Exercise description – Restate word for word the lines from the one bearing "Image resolution: width=590" through the end of the entries below, and leave every picture out.

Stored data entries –
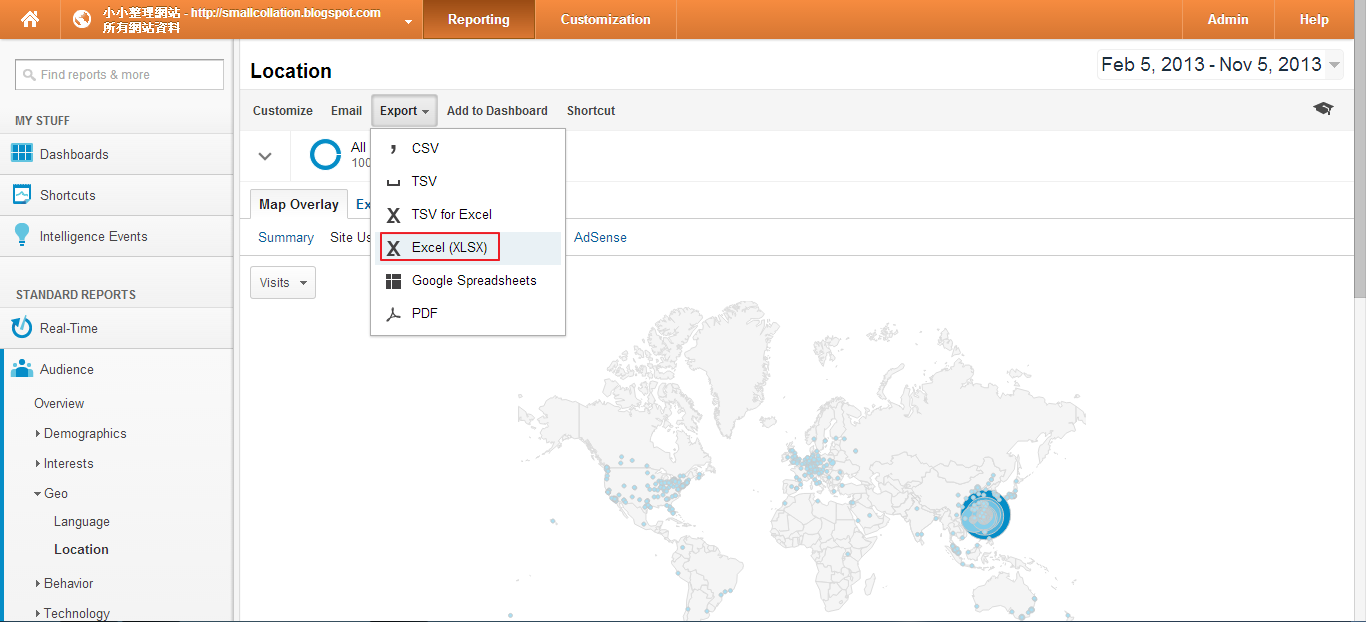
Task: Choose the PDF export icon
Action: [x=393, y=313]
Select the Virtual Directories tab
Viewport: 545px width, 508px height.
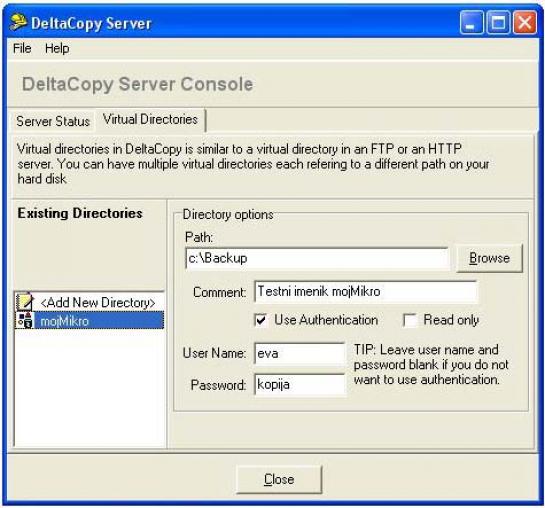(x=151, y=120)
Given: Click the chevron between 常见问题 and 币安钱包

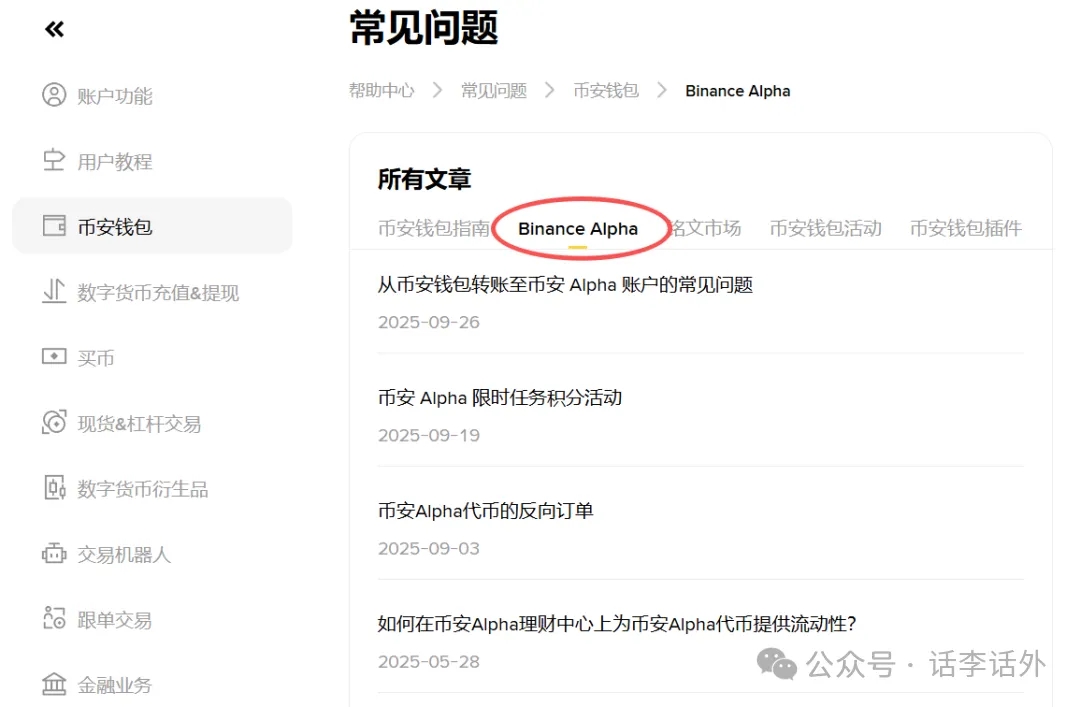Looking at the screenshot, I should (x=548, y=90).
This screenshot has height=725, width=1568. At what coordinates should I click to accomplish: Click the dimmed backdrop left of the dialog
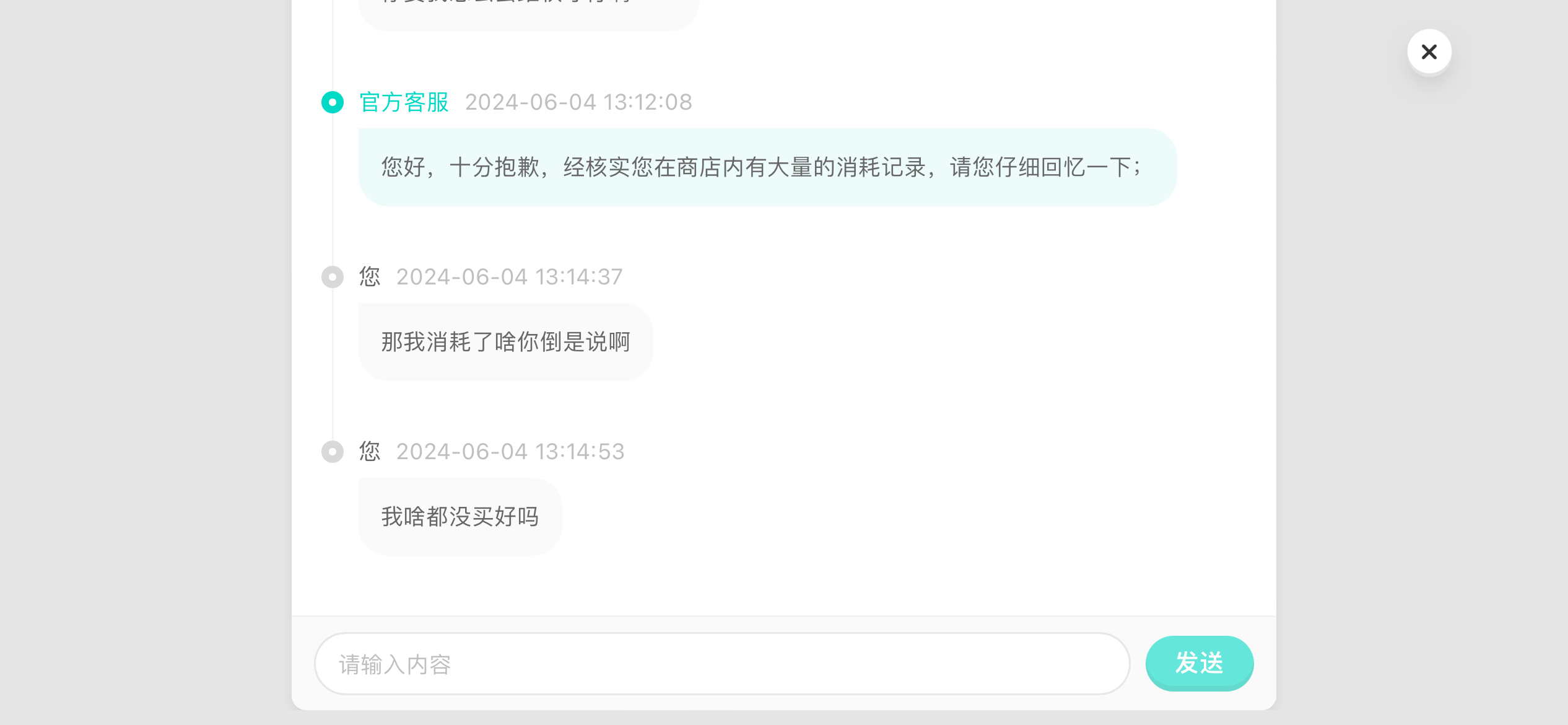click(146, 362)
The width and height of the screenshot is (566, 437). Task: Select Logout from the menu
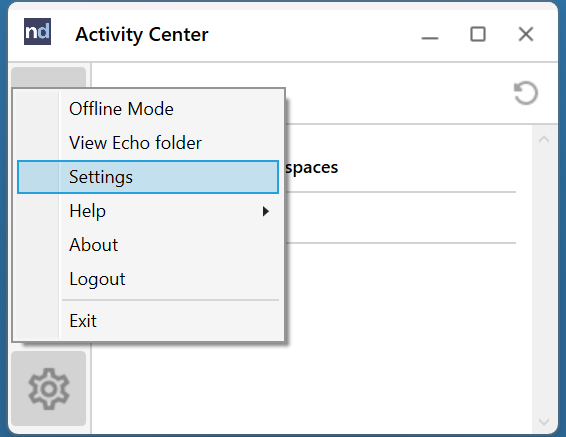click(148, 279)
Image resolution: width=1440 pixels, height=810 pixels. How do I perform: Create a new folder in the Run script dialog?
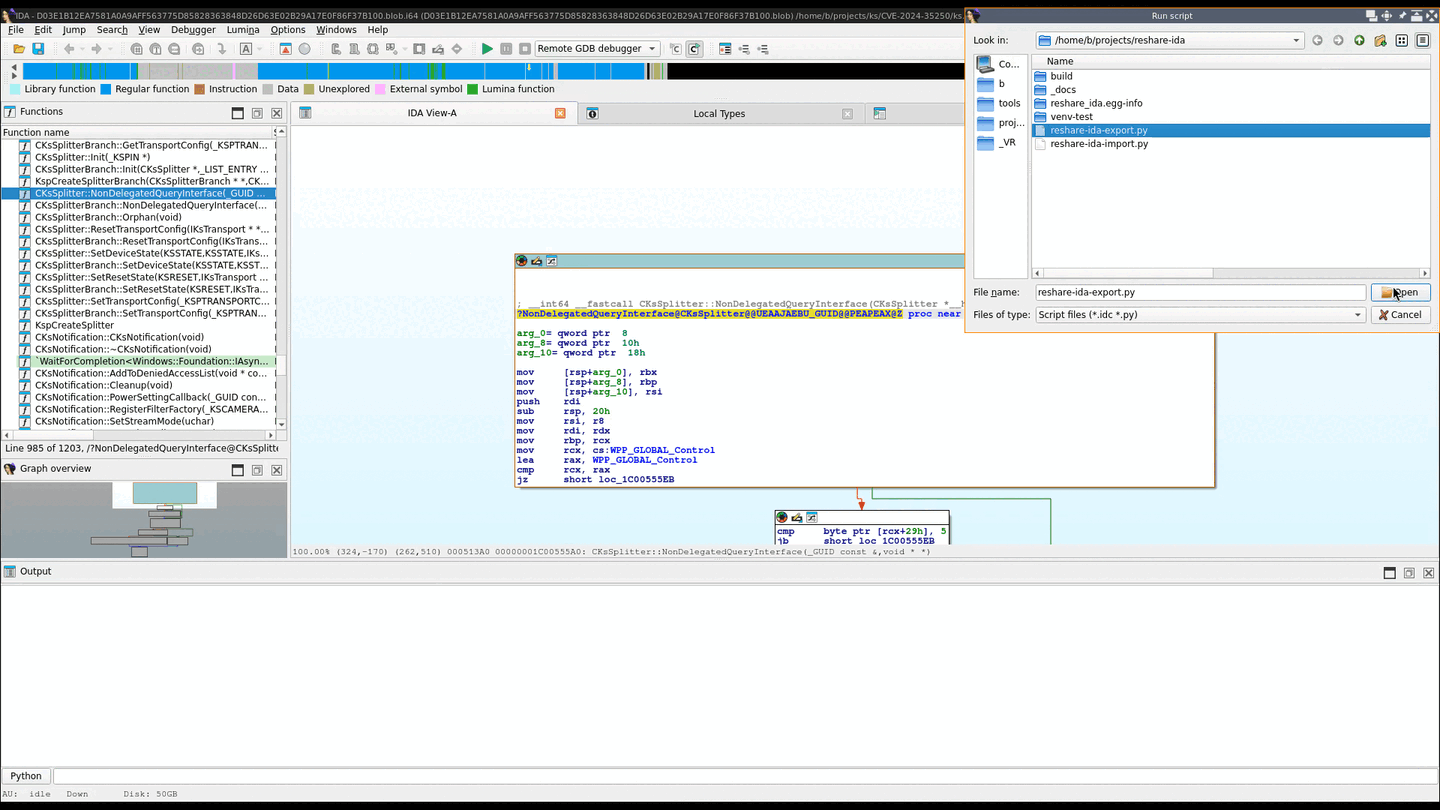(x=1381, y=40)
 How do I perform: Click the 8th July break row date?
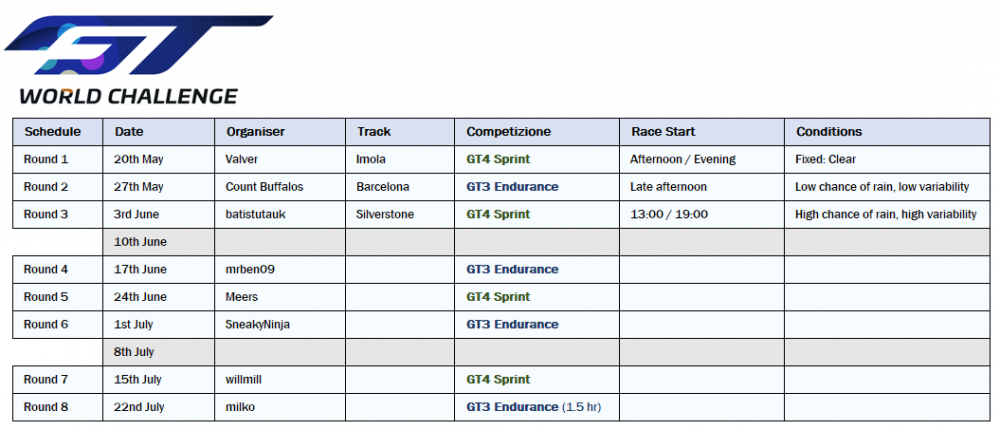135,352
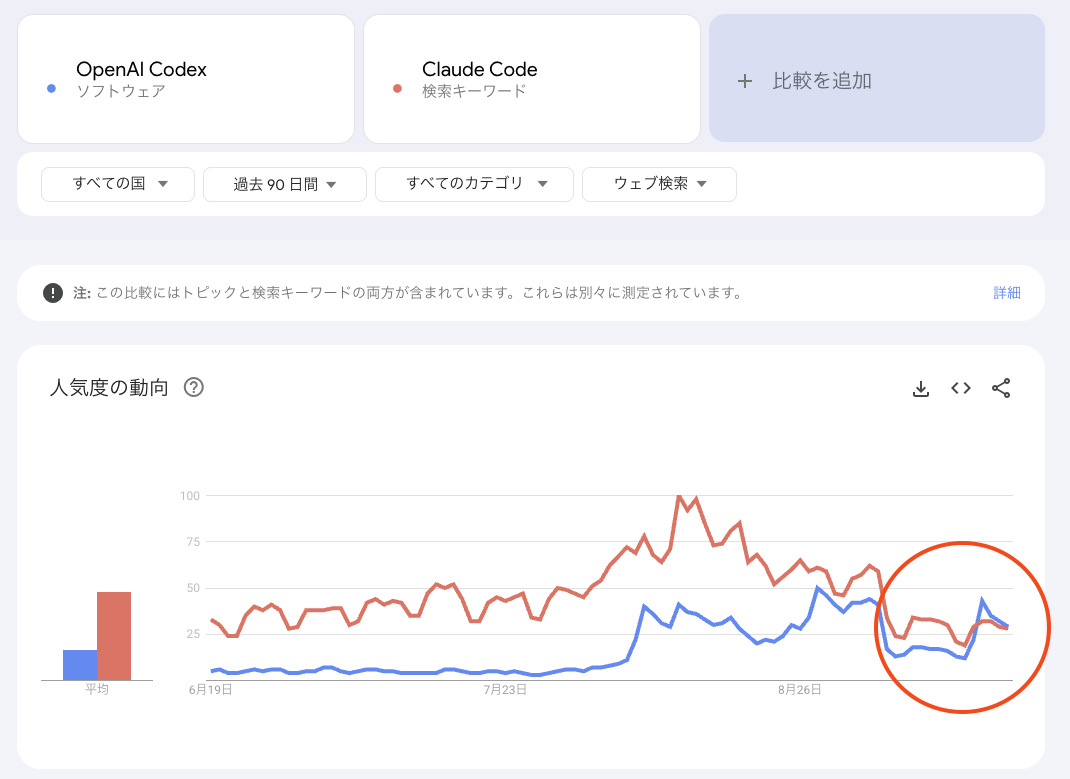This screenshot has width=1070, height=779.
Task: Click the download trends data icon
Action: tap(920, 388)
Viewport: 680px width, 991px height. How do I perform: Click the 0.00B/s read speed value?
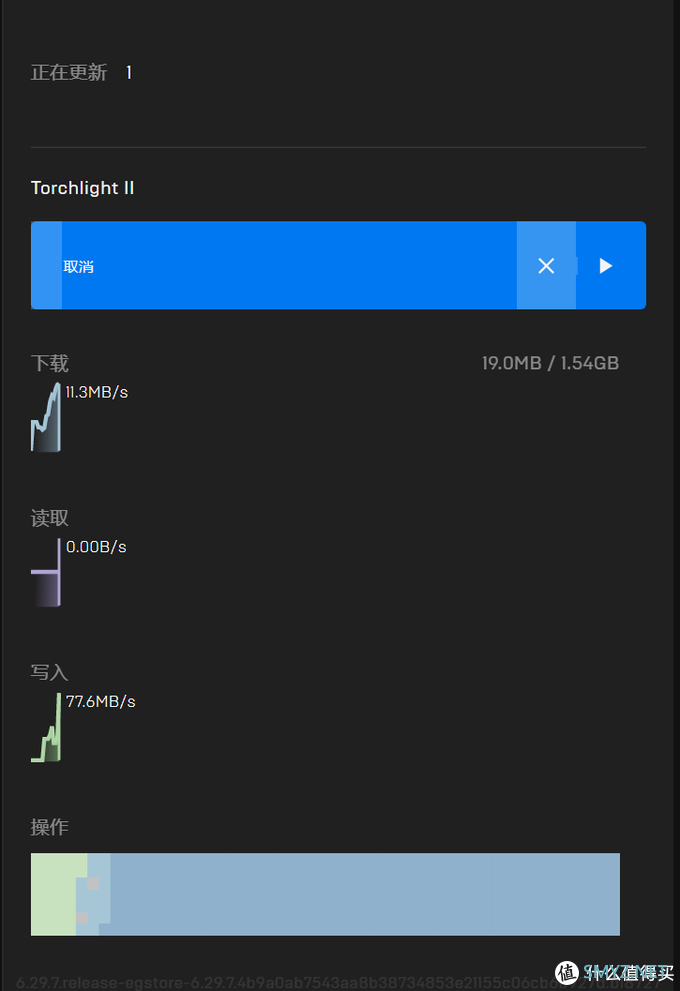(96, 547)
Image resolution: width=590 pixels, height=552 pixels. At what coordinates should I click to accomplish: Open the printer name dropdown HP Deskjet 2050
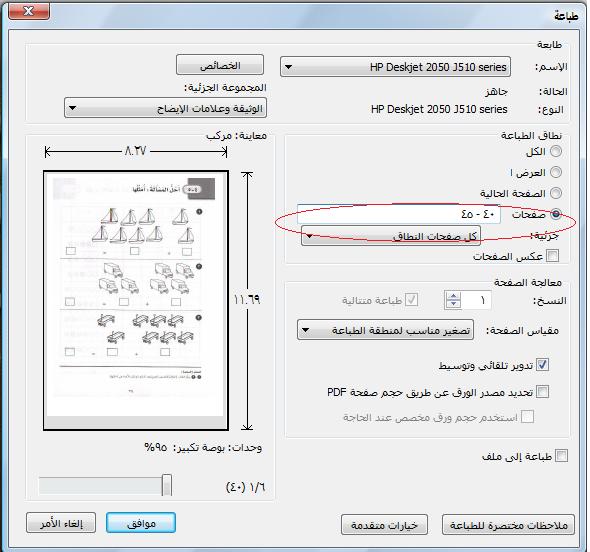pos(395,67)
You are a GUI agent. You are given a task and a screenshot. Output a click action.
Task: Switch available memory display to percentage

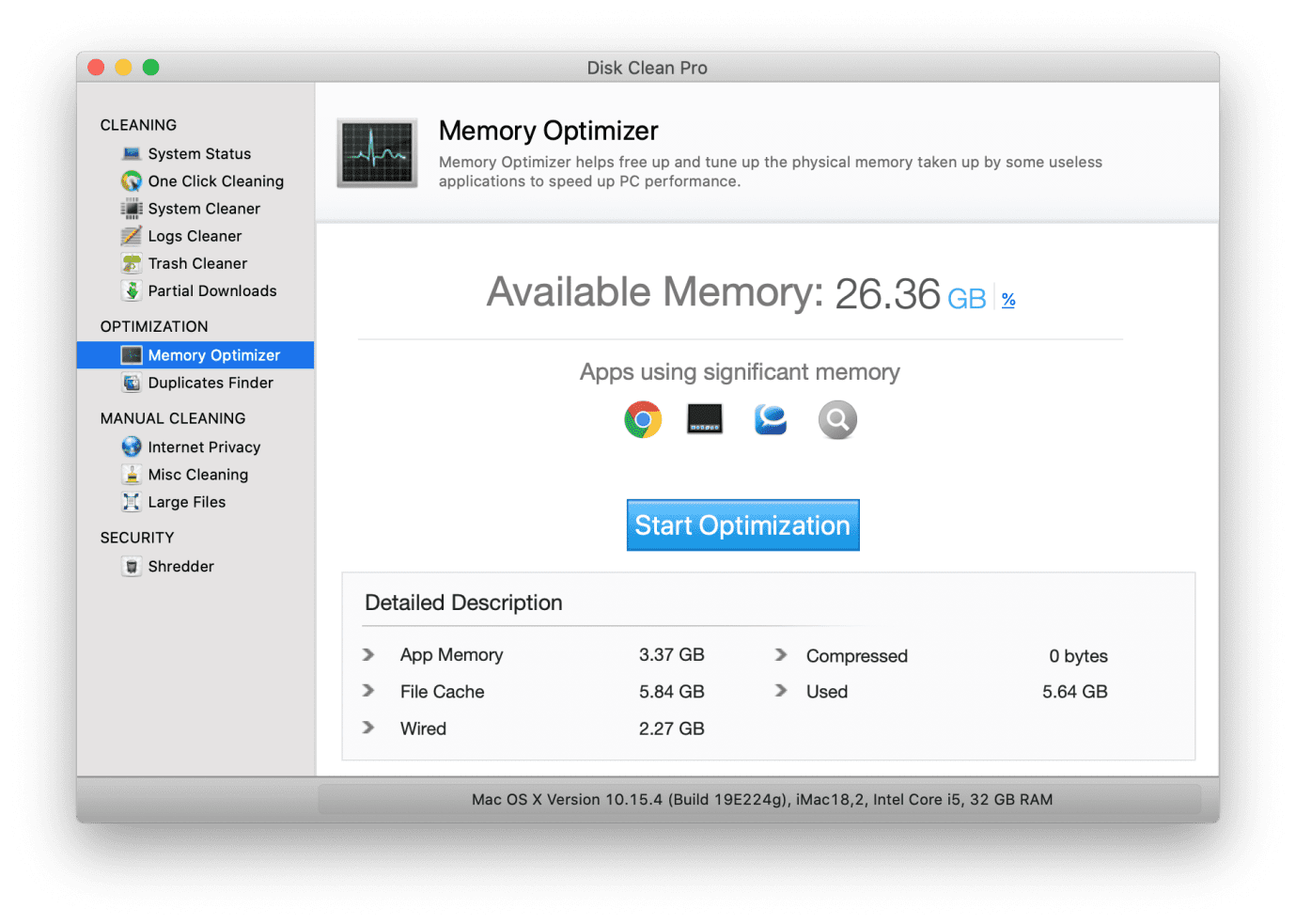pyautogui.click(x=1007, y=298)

Finished exercise –
Image resolution: width=590 pixels, height=552 pixels. At what coordinates should I click to accomplish: Open the printer name dropdown HP Deskjet 2050
pos(395,67)
You are a GUI agent. You are given a task and a screenshot. Output a click action.
Task: Switch available memory display to percentage

pyautogui.click(x=1007, y=298)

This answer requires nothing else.